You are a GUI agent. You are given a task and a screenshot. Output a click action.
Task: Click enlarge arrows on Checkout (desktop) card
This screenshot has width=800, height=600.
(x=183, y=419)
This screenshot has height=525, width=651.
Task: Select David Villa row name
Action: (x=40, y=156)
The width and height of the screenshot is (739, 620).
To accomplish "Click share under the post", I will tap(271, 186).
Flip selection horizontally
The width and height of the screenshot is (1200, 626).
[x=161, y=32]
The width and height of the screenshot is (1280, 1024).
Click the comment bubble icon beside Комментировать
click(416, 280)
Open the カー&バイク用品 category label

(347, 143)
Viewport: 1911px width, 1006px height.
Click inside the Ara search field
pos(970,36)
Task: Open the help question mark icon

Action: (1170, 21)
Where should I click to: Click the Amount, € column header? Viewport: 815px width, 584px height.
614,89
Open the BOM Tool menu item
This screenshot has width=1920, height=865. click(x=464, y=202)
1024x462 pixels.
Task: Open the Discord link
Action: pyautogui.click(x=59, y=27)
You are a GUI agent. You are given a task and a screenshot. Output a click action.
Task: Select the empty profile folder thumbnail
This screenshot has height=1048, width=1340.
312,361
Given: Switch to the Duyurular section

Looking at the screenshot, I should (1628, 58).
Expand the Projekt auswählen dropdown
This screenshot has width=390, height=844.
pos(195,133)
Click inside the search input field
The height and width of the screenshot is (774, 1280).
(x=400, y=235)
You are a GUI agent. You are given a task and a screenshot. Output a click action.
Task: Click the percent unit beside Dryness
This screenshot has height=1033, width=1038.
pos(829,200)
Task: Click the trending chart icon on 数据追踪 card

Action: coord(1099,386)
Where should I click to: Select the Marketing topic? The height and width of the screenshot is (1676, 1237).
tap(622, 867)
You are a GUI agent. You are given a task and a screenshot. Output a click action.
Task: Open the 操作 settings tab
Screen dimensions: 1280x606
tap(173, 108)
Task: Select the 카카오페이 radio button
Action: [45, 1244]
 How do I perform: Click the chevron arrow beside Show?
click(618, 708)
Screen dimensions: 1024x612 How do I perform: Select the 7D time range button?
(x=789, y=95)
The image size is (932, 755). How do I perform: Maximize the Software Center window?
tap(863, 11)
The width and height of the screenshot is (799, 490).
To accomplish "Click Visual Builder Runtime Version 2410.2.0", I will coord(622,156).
==*==
### WORK TO DO
Copy out each line of the listing that contains the string "will", treating uppercase and lowercase as different.

### REPLY
To accomplish "Click share under the post", I will tap(271, 186).
To accomplish "Click Visual Builder Runtime Version 2410.2.0", I will coord(622,156).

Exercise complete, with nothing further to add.